==== PROVIDED PASSAGE ====

If you have followed the south end of the Strip for a while, you know this tower has changed names more than once. It opened as THEhotel, became the Delano in 2014, and then flipped to W Las Vegas in late 2024 under Marriott. So the first question I get is a fair one: is it a real W now, or just the same building with a different logo?
I went in curious about that exact thing. What I found is a property with real bones, a location that most people overlook, and a rebrand that is still finding its footing. Here is my full review of the rooms, the pools, the dining, and how to book it on points.
Booking the W Las Vegas
The most important change from the Delano era is that W Las Vegas is now bookable through Marriott Bonvoy. That means you can use points, credit-card free-night certificates, and Marriott elite status here, which was not possible when it lived solely under MGM. For Bonvoy members, this is a useful new redemption on the Strip.
As with every Las Vegas hotel, expect a daily resort fee on top of the rate, so build that into your math on both cash and award stays. If you hold Marriott status, book direct through Bonvoy to line up any elite perks. Given that every room is a suite, the value on a points night can be strong when award pricing cooperates.
Best cards for booking
To get the most from a stay here, the cards I would reach for are the Marriott Bonvoy Brilliant American Express Card, the Marriott Bonvoy Boundless, and the Amex Platinum.
Location
W Las Vegas sits at the far south end of the Strip, attached to the north side of Mandalay Bay. The signature feature here is that it is a non-gaming tower, so there is no casino floor buzzing inside it and no slot machines lining your walk to the elevators. You reach Mandalay Bay's gaming, its convention space, and its huge dining lineup through a connecting corridor.
That separation is the whole appeal. You get a calmer, more residential feel than a typical casino hotel, then step through the corridor whenever you want the full Mandalay Bay experience. The trade-off is location: the south Strip is a longer walk or a quick rideshare from the busier center-Strip attractions.
Lobby and Check-In
Let me address the elephant in the room first. This tower has lived several lives, and the switch to W Las Vegas is the newest chapter, made official in December 2024 when Marriott and MGM brought it into the W Hotels brand. That move is a big deal for points travelers, because it turned an MGM-only property into one you can book with Marriott Bonvoy.
The truth is that the transformation is a work in progress. Property leadership has said a full renovation is planned, with the near-term focus on the guest experience rather than gutting the building. Check-in carries the new W branding and energy laid over the strong Delano-era bones, so set your expectations for a strong existing product with a fresh badge and you will not be caught off guard. Having stayed here in the Delano days and toured it again now, I can confirm: beyond the signage, a W laundry bag here and there, and the pool being renamed the WET Deck, almost nothing has physically changed yet. The full renovation to W standards rolls out over the next few years — and crucially, they’re not shrinking the gigantic rooms, which were always this hotel’s superpower.

==== DATA PROVIDED ====

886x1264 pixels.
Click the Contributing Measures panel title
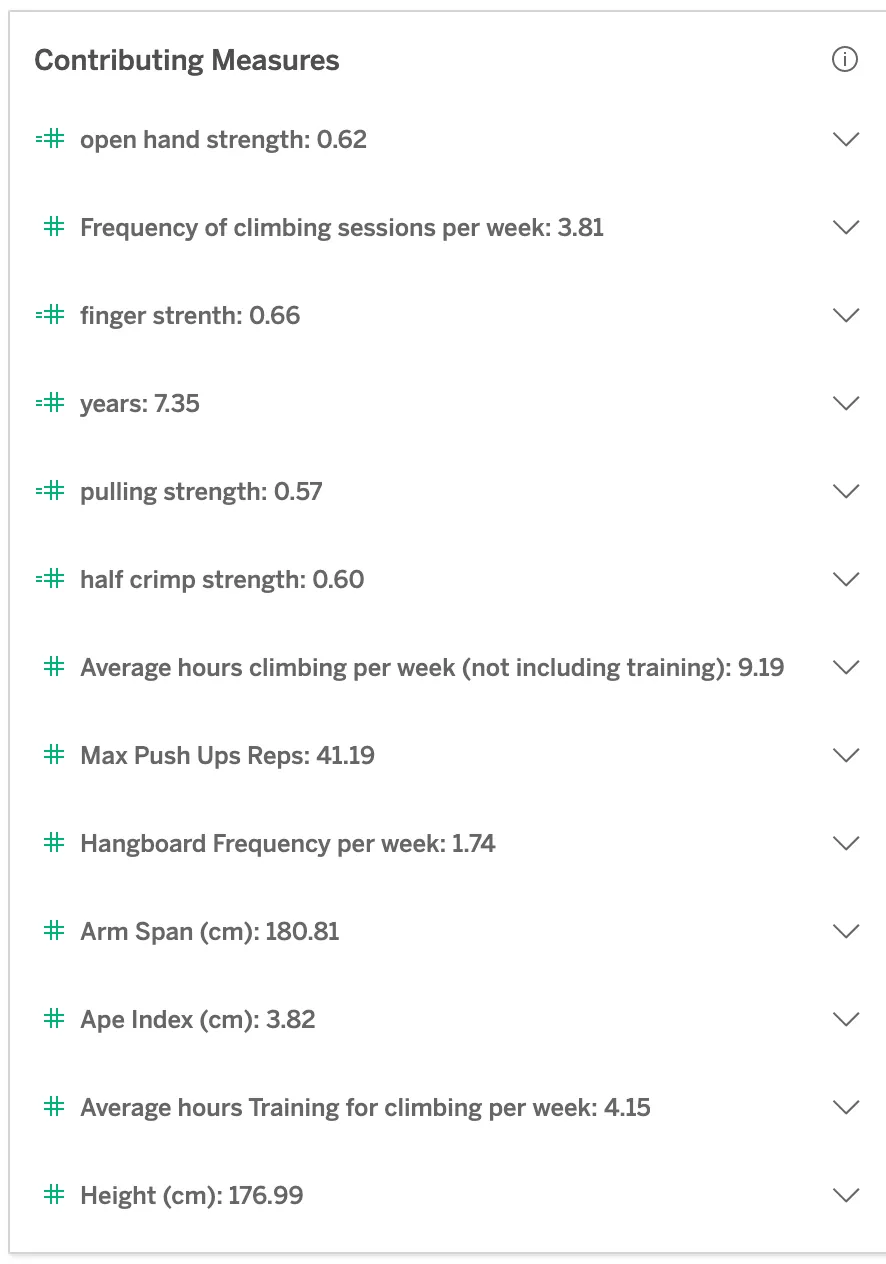click(187, 60)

====

* EXERCISE TASKS
**a)** Reproduce the hotel review word for word, the stretch from "Booking the W" through "on the Strip.".
**b)** Answer these questions from the hotel review:
(i) What name did the tower take in 2014?
(ii) Which hotel is W Las Vegas attached to, and on which side of it?
(iii) What has the pool been renamed?

* SOLVED PROBLEMS
**a)**
Booking the W Las Vegas
The most important change from the Delano era is that W Las Vegas is now bookable through Marriott Bonvoy. That means you can use points, credit-card free-night certificates, and Marriott elite status here, which was not possible when it lived solely under MGM. For Bonvoy members, this is a useful new redemption on the Strip.

**b)**
(i) The Delano.
(ii) Mandalay Bay, on its north side.
(iii) The WET Deck.